A Fifth of the Ultra-wealthy Are Shopping the Globe for New Investments


London’s population of ultra-high-net-worth individuals (UHNWI) is expected to grow by 30 per cent in the next few years and over a fifth of these individuals are looking for high-growth innovative investment opportunities.


Over the next decade, London will remain a front runner for UHNWIs who consider it to be the centre for investment and connectivity, ahead of New York and some fast-growing Asian cities.


These are the findings from The Wealth Report 2017, produced by high-end estate agency Knight Frank. Knight Frank says that despite Brexit wealthy individuals will not exodus the UK and London will still rank high in terms of its ability to attract and retain wealthy residents.  It says “The forthcoming Brexit process will not result in an outflow of wealthy individuals from the UK; rather, it will mean that existing UHNWIs will be more likely to remain and indeed to be joined by a growing list of new arrivals.”

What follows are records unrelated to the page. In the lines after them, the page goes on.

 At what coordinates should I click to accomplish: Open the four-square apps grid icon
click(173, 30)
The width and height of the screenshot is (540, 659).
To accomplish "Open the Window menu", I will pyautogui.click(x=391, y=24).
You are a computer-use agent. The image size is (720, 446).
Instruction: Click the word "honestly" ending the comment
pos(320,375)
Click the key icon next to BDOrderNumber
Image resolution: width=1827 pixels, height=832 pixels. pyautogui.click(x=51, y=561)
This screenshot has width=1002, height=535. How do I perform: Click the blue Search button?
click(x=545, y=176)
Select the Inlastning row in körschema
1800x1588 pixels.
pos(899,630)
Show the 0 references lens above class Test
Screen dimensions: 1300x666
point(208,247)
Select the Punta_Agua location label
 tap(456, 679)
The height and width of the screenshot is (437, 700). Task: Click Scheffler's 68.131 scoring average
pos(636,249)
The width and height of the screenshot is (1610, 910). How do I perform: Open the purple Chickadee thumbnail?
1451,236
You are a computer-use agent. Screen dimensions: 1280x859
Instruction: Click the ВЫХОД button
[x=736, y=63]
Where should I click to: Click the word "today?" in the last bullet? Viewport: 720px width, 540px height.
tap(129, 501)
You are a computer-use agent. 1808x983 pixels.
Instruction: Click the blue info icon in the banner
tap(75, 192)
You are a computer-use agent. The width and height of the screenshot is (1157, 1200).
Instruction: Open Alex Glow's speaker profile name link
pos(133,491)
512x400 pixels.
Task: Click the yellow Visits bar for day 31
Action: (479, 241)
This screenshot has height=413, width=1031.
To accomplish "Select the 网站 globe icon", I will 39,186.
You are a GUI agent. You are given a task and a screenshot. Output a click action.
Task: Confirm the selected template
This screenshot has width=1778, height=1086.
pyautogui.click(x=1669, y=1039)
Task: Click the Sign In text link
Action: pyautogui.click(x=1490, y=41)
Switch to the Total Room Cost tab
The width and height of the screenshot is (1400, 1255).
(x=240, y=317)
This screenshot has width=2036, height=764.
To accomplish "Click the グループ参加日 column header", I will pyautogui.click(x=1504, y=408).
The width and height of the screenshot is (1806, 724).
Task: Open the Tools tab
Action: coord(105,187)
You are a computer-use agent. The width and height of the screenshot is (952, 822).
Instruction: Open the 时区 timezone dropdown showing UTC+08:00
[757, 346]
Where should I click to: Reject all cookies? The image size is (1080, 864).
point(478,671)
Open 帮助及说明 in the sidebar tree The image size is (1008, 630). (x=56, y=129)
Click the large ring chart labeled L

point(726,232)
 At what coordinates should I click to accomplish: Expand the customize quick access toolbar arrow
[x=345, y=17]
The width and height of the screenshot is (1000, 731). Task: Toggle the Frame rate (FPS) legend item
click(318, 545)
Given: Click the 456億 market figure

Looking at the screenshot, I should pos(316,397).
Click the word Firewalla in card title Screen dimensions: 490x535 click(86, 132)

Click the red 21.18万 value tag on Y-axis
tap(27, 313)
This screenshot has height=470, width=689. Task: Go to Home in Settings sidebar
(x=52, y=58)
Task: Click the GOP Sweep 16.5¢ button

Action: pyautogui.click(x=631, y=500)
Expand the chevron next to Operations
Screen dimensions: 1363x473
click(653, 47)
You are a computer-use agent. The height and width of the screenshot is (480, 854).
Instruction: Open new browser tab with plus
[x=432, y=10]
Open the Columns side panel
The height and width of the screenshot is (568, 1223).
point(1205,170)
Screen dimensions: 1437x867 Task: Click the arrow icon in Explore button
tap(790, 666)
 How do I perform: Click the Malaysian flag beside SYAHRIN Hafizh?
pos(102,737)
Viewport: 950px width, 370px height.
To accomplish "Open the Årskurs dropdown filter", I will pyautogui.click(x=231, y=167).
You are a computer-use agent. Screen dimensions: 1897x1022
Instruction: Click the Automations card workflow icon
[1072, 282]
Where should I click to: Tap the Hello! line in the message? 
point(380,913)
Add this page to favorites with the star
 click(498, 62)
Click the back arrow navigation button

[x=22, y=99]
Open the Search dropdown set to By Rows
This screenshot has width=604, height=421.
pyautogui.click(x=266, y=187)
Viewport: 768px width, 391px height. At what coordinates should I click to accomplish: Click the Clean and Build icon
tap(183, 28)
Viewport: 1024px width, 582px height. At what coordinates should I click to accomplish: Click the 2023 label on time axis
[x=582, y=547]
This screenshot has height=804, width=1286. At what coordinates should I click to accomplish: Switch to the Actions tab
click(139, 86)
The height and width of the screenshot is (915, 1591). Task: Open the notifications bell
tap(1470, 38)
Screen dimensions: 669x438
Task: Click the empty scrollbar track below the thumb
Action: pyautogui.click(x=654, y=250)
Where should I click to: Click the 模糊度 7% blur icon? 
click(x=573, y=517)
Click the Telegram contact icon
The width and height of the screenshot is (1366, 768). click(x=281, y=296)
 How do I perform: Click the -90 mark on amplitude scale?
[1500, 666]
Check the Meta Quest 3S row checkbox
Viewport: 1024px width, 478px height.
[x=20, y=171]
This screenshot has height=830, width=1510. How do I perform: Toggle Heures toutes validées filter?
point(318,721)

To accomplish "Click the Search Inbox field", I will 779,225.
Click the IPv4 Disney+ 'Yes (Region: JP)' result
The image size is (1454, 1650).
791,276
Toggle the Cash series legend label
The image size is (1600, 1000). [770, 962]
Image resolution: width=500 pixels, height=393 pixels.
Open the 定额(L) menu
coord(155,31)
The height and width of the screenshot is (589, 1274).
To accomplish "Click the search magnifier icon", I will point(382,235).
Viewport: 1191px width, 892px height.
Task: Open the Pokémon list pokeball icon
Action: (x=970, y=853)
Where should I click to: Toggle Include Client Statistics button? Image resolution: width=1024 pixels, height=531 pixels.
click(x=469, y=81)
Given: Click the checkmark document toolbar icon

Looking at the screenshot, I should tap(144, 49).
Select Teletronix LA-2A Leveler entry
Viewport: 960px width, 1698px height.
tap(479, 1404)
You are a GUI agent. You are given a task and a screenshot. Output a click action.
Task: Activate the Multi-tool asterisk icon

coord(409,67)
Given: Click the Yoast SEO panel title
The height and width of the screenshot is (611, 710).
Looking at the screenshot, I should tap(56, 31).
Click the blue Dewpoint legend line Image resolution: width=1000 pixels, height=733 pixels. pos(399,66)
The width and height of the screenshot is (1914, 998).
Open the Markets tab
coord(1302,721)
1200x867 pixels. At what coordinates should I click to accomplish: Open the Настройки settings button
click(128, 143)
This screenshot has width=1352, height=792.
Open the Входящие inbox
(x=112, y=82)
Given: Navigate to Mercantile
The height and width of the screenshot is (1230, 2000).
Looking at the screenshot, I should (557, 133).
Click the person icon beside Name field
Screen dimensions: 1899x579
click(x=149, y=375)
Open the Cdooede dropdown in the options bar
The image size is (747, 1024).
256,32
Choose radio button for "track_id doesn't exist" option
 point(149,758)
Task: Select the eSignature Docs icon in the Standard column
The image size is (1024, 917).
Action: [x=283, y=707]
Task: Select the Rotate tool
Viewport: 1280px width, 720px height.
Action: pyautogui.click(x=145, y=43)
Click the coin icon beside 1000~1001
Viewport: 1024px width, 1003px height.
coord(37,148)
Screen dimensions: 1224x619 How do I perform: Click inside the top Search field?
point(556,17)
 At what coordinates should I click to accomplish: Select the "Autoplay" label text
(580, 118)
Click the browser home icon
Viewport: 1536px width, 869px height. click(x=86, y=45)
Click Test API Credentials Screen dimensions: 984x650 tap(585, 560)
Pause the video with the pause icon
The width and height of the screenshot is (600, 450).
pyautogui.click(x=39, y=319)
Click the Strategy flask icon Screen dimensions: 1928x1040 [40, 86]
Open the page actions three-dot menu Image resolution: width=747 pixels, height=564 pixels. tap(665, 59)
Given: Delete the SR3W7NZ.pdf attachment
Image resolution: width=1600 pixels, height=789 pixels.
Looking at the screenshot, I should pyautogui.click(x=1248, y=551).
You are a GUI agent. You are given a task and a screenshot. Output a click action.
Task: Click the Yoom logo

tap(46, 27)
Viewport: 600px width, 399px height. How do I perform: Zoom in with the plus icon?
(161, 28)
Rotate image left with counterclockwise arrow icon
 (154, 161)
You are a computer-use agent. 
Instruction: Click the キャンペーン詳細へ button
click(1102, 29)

“As home to Europe’s dominant business and financial services cluster, the UK is in a uniquely advantageous position. It is the only English-speaking major-sized economy in the region: a fact that helps to attract HNWIs and their businesses from across Asia, Australasia, Africa and North America.”



The study surveyed 900 of the world’s leading private bankers and wealth advisors, representing over 10,000 clients with a combined wealth of around $2trn (£1.6trn) and revealed that the global UHNWI population grew last year, reversing a three per cent decline in 2015.


The report offers a unique perspective on the investment decisions and lifestyle choices of the world’s wealthiest individuals. It shows that while the majority of people holding $30m or more in net assets are focused on preserving their wealth and passing it onto the next generation, 21 per cent of UHNWIs are looking to invest in innovative financial opportunities.


66 per cent of the respondents said they saw wealth preservation as a top priority, while 60 per cent said capital growth was a major focus and 44 per cent were concerned about minimising risk.